Il a ajouté que, concernant les militant congolais également arrêtés dimanche, ils "attendrons une décision du procureur" attendue au plus tard dans "48 heures".

M. Mende a affirmé que les recherches avaient permis de prouver que les militants étrangers représentaient une réelle menace pour la stabilité du pays. Il a notamment été trouvé une "documentation assez intéressante dans leurs valises", comme le livre "le retour des Djihadistes", ainsi que des "tenues militaires".

Les militants étrangers arrêtés dimanche appartiennent aux mouvements sénégalais "Y’en a marre", acteur majeur du combat contre un troisième mandat du président sénégalais Abdoulaye Wade (2000-2012), et burkinabè "Balai citoyen", en pointe dans la "révolution" qui a chassé le président burkinabè Blaise Compaoré en octobre 2014.

La décision de Kinshasa de les expulser intervient alors que la pression intérieure et internationale se faisait de plus en plus forte pour obtenir la libération des militants arrêtés dimanche, après une rencontre sur la bonne gouvernance et la démocratie.

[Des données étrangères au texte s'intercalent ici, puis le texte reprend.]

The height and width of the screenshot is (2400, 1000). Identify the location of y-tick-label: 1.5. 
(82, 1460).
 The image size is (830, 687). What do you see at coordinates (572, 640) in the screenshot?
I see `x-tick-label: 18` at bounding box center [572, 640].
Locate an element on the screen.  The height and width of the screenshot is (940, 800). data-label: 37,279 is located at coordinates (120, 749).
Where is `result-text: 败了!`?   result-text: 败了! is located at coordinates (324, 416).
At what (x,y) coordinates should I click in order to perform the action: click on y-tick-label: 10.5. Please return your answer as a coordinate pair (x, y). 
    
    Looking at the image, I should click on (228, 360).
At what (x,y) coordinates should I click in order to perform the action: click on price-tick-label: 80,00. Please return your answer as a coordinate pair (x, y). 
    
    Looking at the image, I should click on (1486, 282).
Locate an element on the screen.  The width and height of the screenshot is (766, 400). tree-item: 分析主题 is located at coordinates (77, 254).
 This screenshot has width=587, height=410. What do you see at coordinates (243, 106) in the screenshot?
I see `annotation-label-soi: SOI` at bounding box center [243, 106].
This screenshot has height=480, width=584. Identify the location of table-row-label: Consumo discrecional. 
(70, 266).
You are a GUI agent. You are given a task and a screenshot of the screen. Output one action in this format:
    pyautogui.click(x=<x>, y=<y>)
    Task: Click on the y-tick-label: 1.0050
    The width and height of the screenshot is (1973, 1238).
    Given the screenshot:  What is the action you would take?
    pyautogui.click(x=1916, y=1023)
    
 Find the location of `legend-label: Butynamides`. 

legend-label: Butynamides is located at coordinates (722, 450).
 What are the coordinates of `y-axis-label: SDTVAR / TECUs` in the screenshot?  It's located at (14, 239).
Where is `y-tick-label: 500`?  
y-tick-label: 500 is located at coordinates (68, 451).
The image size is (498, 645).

Le climat s’est fortement crispé en RDC depuis des manifestations violentes du 19 au 22 janvier qui ont fait, essentiellement dans la capitale, entre 27 et 42 morts, selon les sources.

Les contestataires dénonçaient un projet de révision de la loi électorale qui aurait permis de prolonger le mandat du président Joseph Kabila après la fin 2016, date de la fin de son quinquennat, alors que la Constitution lui interdit de briguer un nouveau mandat.